European green crabs are prolific generalist predators known to cause considerable perturbations to the ecosystems they colonize. This has had a damaging economic effect, particularly for shellfisheries in the western american coast. To counter this, there is a growing investment in catching these crabs and removing them from estuaries and bays they are in the process of colonizing. A question that naturally appears here is how to best allocate limited resources in a dynamically evolving colonizing event?
Here we approach this question from the point of view of deep reinforcement learning (RL).
RL is a broad class of machine learning algorithms that are aimed at solving adaptive control/management problems: problems in which an agent takes action on an environment based on its observations of the enviornment. These algorithms have been used for, e.g., teaching computers how to become prolific at board games like Chess and Go. Here, the environment would be the position of the Chess pieces in the chess board, which the agent observes and uses that observation to decide its next move. Other classic uses of RL are for playing atari games and for solving physics-based optimal control problems.
This project is part of a wider research program in which we take a step to extend RL out of its usual ‘‘comfort zone:’’ using it for adaptive management problems that arise in environmental science.

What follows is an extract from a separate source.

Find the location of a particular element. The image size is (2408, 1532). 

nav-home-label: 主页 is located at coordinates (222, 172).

Our focus on this project is to leverage the tools developed in RL to the problem of resource allocation for invasive green crab management.

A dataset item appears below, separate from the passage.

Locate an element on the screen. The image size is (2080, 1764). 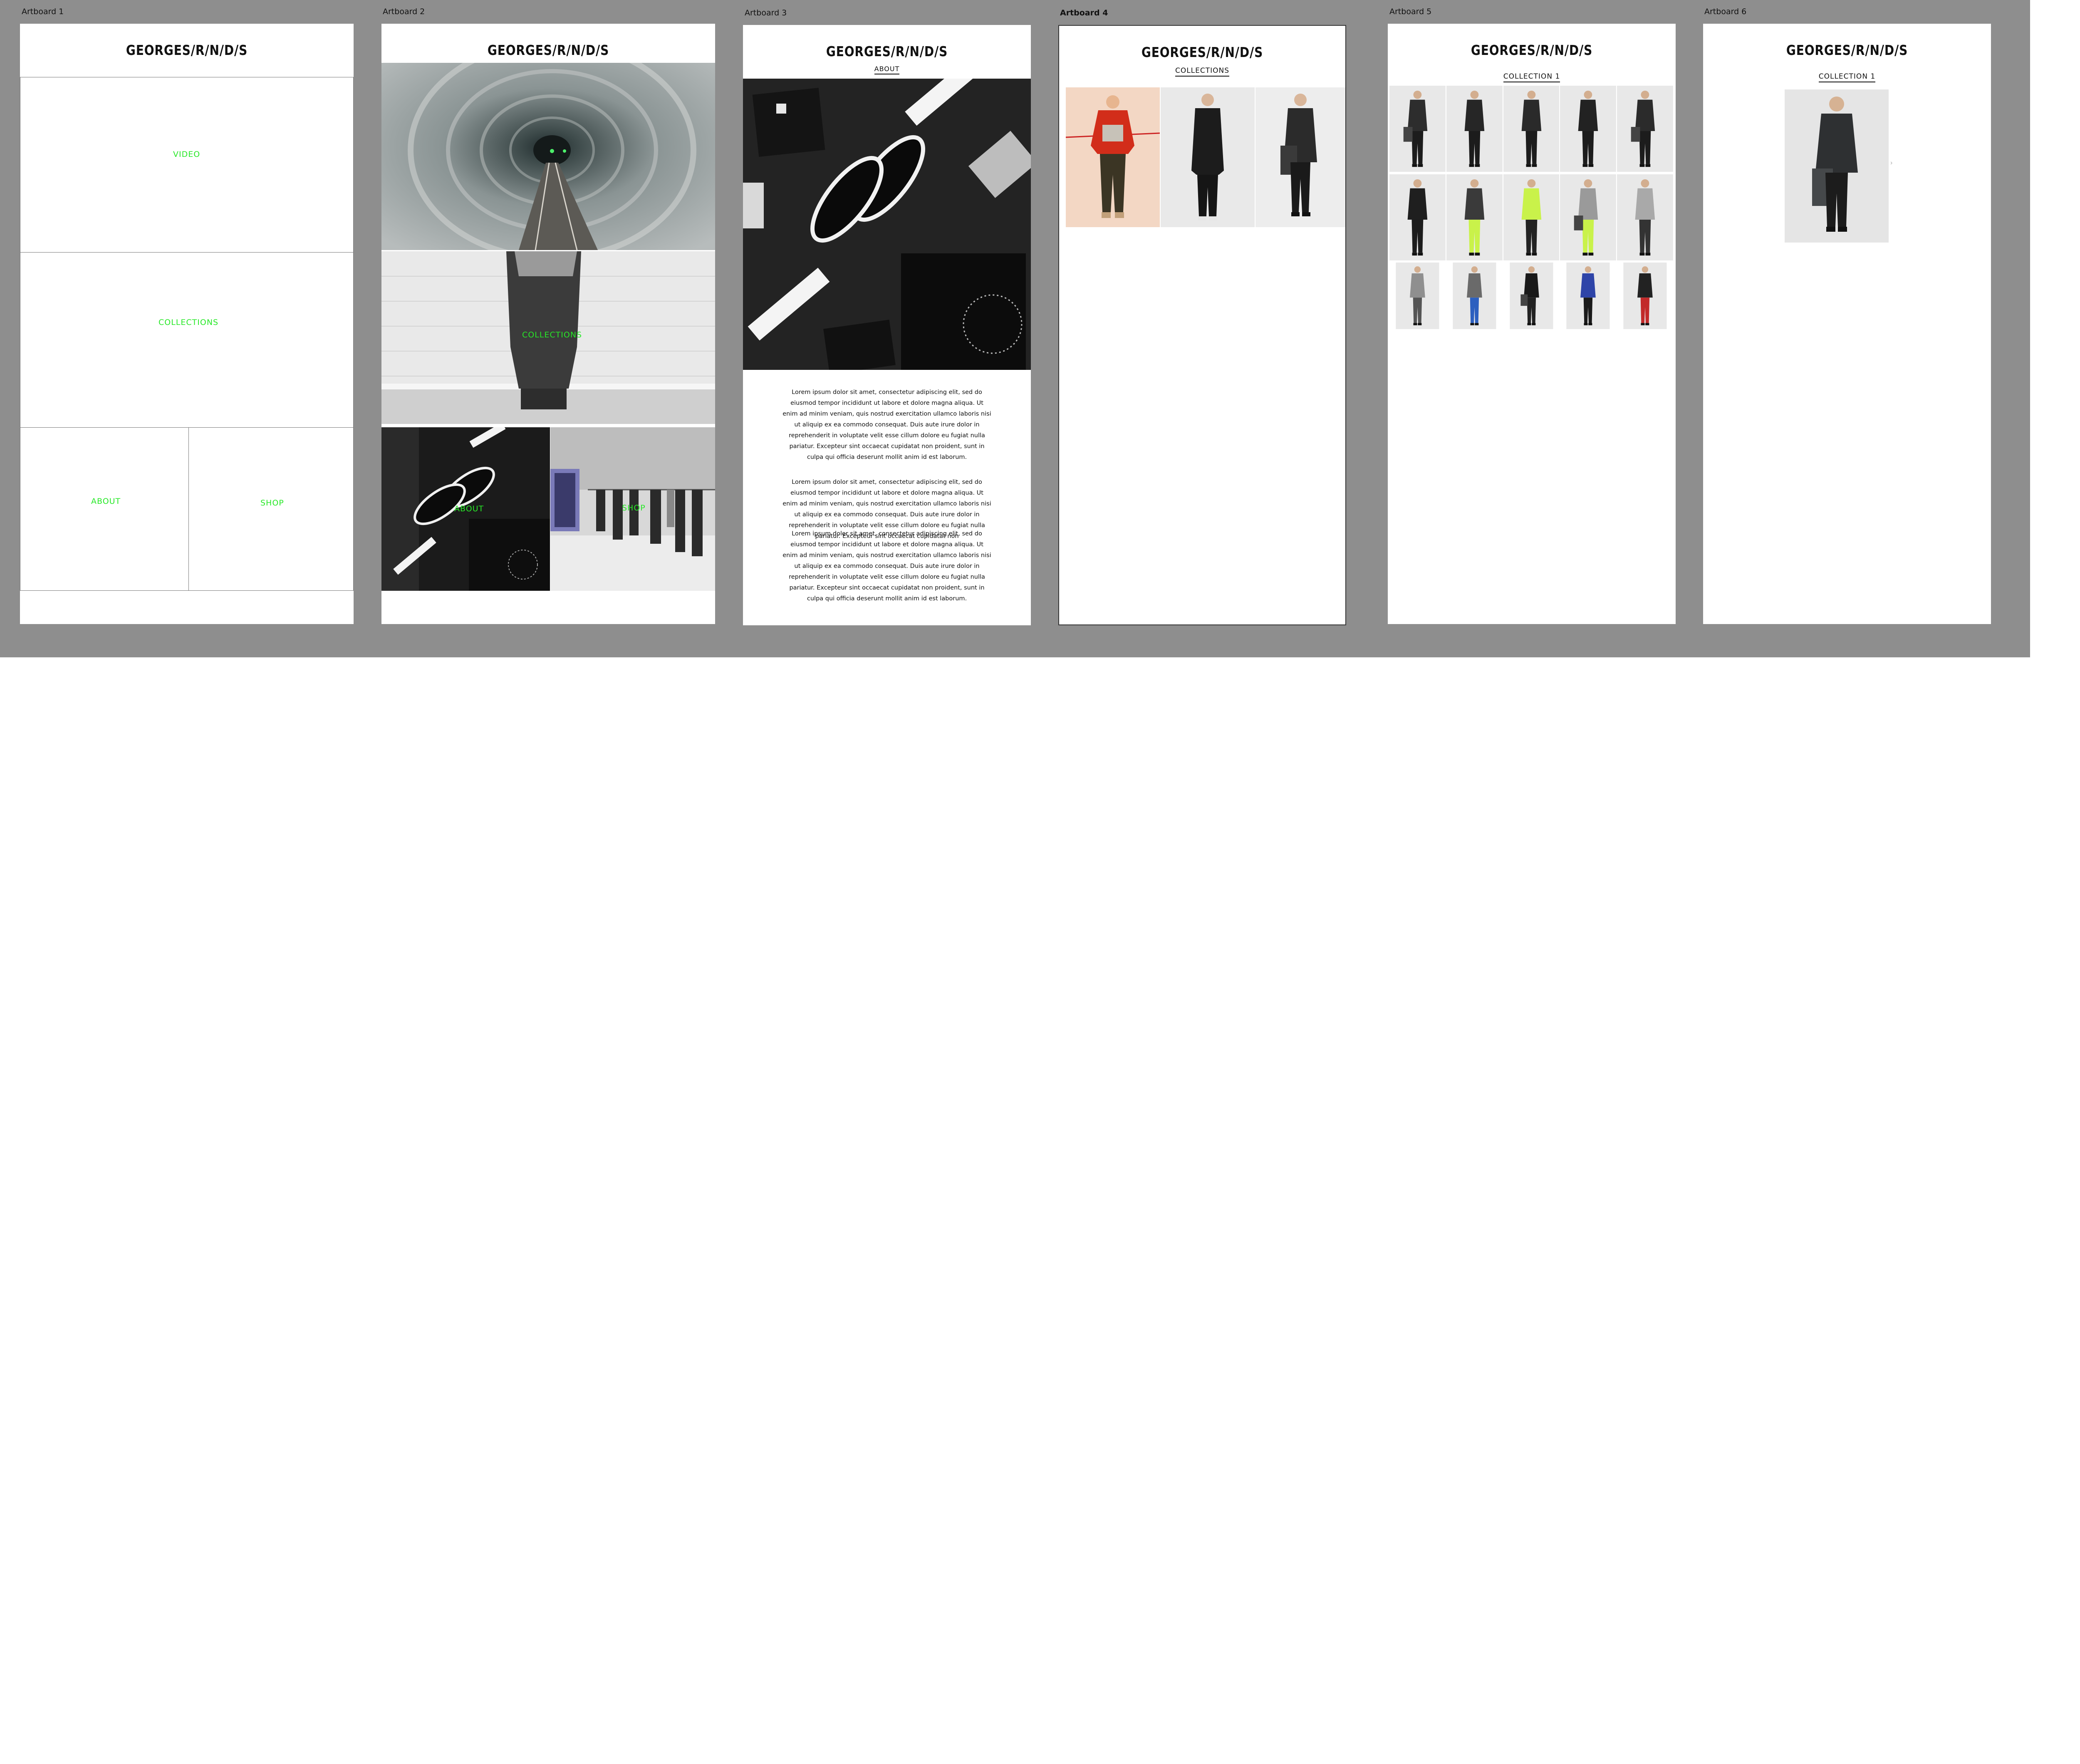
artboard-label: Artboard 1 is located at coordinates (43, 12).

Our project starts with the question: How to best use the data we collect on green crab populations in order to make policy decisions? Traditional methods used in adaptive management problems like this one, e.g. optimal control theory and Bayesian decision theory, have a hard time using high dimensional observations in their decision processes. However, the data collected in our problem is naturally high dimensional: each month a catch per unit effort is recorded, and several such observations are needed in order to have enough information to make an informed opinion---for example, a sequence observations are needed in order to distinguish whether a green crab population is has a firm foothold within a bay or estuary.

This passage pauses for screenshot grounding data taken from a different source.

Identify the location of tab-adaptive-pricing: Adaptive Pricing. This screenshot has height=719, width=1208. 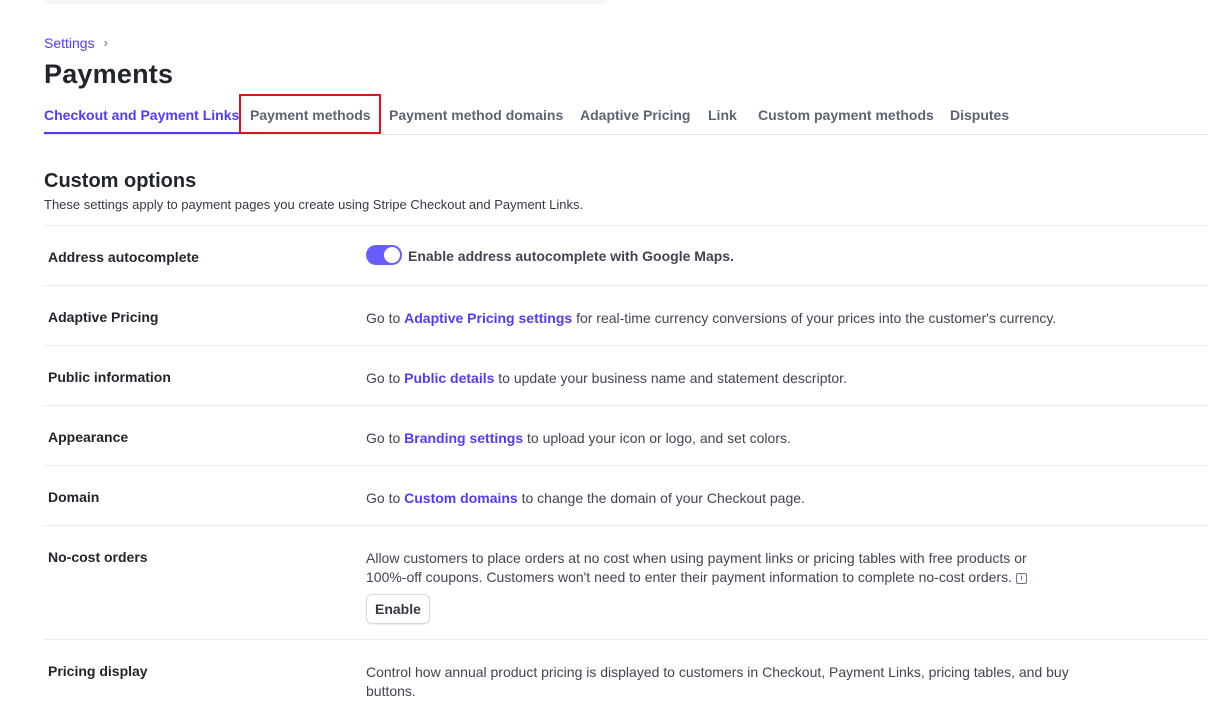
(635, 118).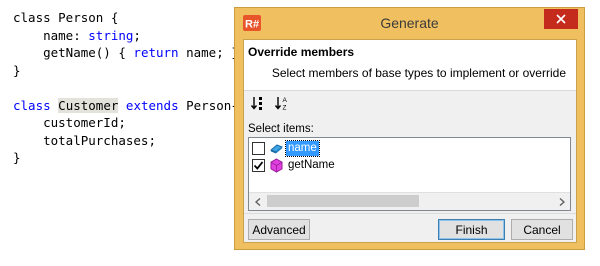 The width and height of the screenshot is (600, 266). What do you see at coordinates (276, 149) in the screenshot?
I see `property-icon` at bounding box center [276, 149].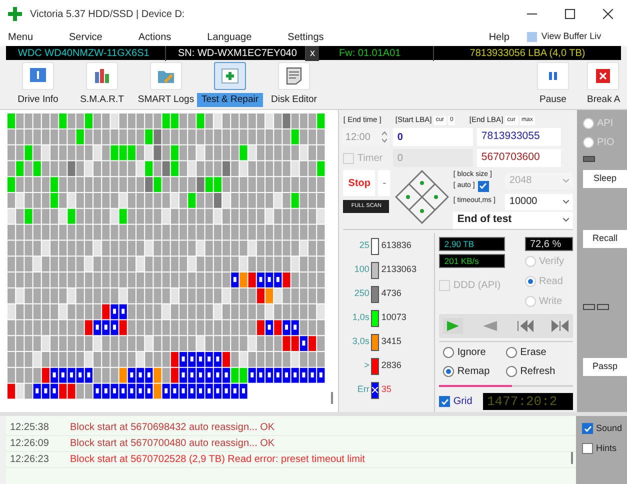 This screenshot has height=484, width=627. What do you see at coordinates (370, 159) in the screenshot?
I see `timer-label: Timer` at bounding box center [370, 159].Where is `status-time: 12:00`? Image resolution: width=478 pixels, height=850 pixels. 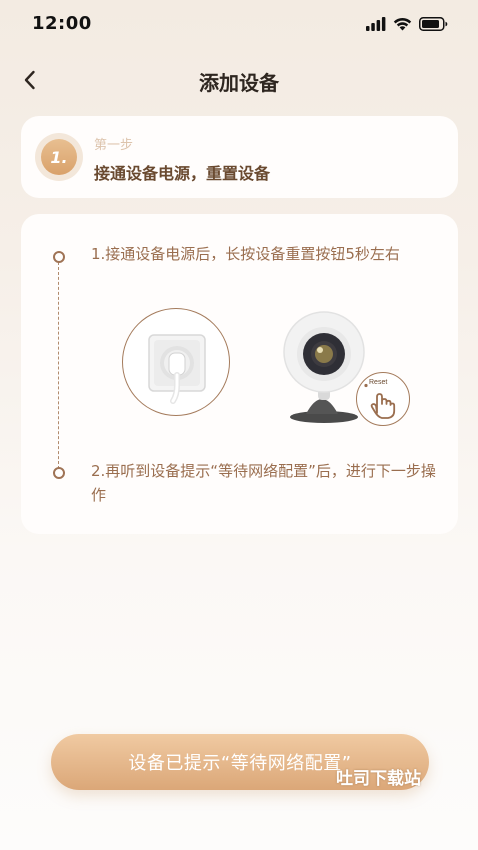
status-time: 12:00 is located at coordinates (62, 24).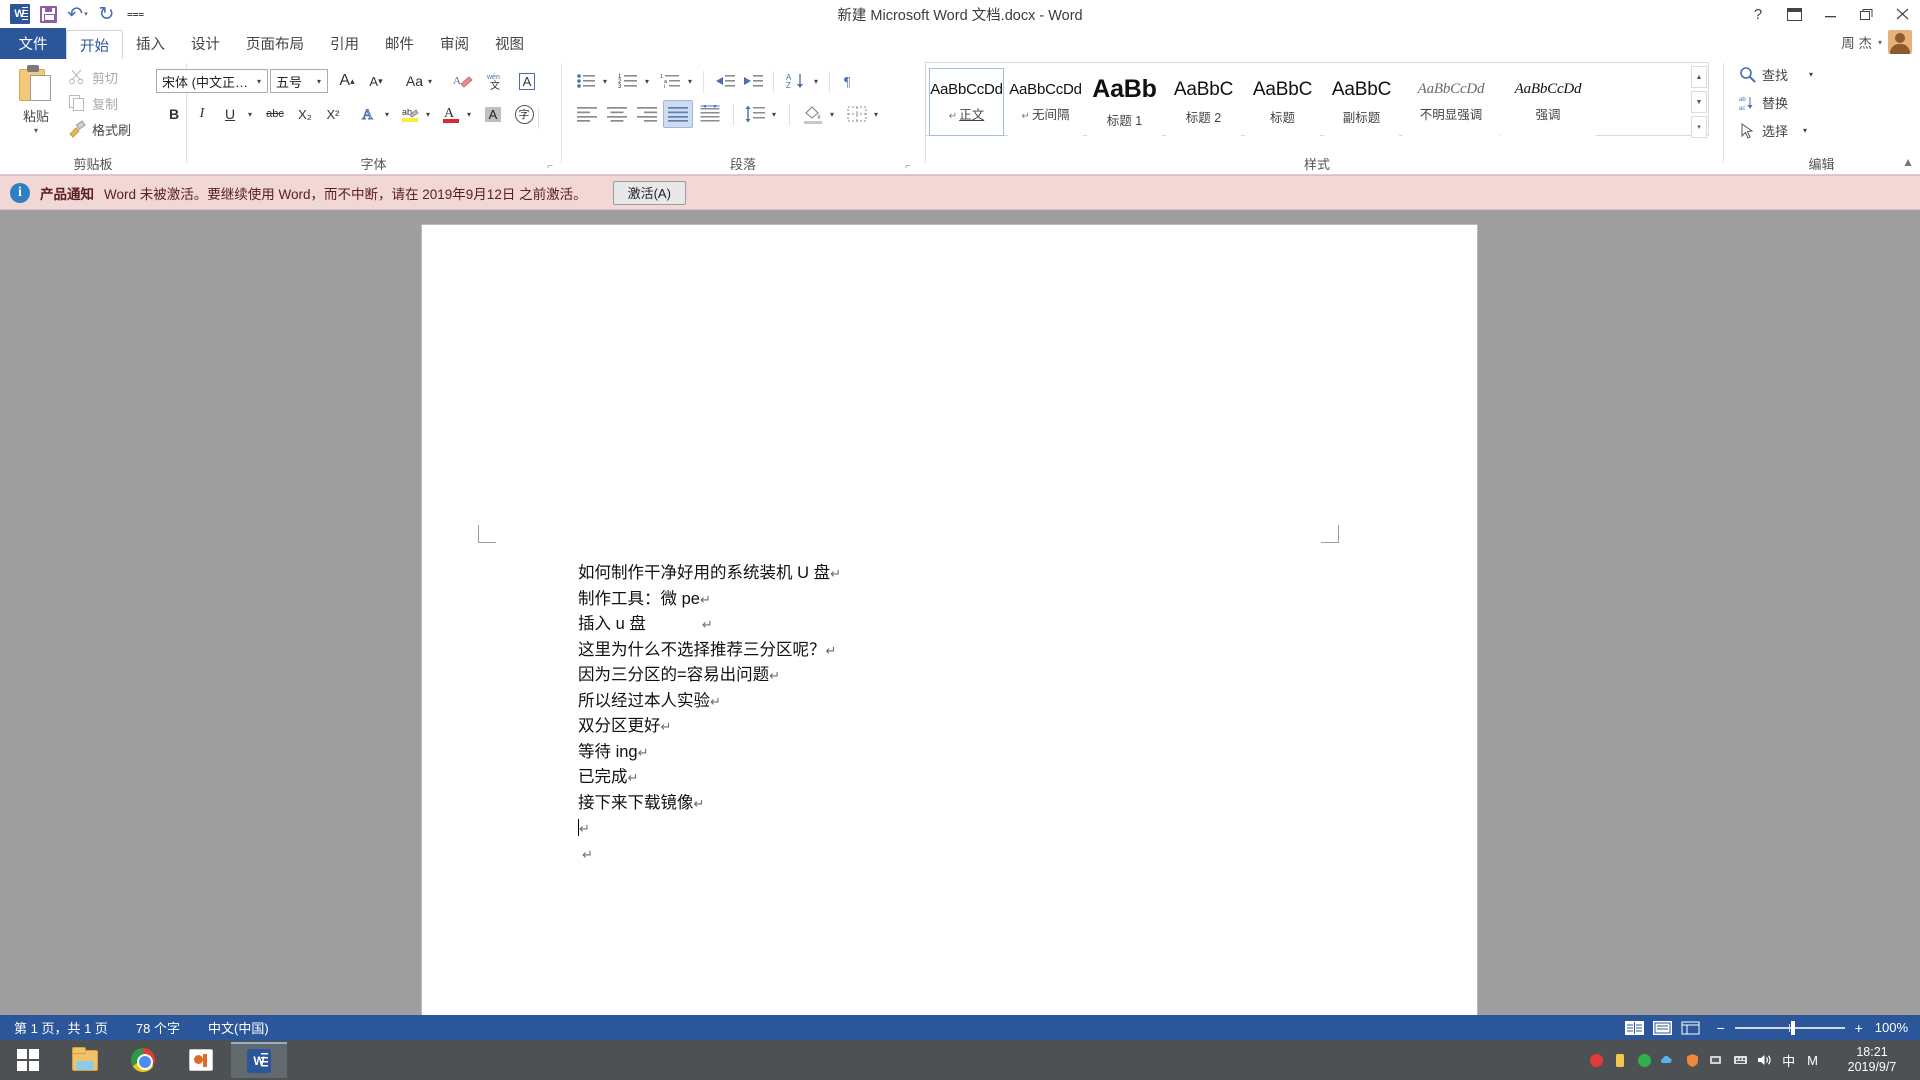 This screenshot has height=1080, width=1920. I want to click on subscript-button: X₂, so click(305, 114).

So that is our setting: how do we efficiently use these high dimensional observations?
Here RL offers an edge over traditional methods: RL is naturally suited for problems with high dimensional observations. (Think of chess, for instance, where an observation has 32 components---the location of each individual piece on the board.)
Our project aims to use this advantage in order to generate new, more responsive, quantitative policy rules that could complement traditional management approaches.
The agent trains by interacting with an integral projection model which describes the population dynamics of green crabs together with the agent's observation process. In short, the agent's actions correspond to numbers of cages used to trap crabs. This action hampers the growth of the crab population, and produces an observation of number of crabs caught per cage used.
Coming soon: a more detailed explanation of the integral projection model used!
notebooks/intro_pt1.ipynb
notebooks/intro_pt2.ipynb
git clone https://github.com/boettiger-lab/rl4greencrab.git
cd rl4greencrab
pip install .
(Coming soon: publishing our tools on PyPI in order to provide an easier installation!)
python scripts/train.py -f ../hyperpars/ppo-gcse.yml
Alternatively, bash scripts/train_algos.sh
trains using several algorithms in parallel.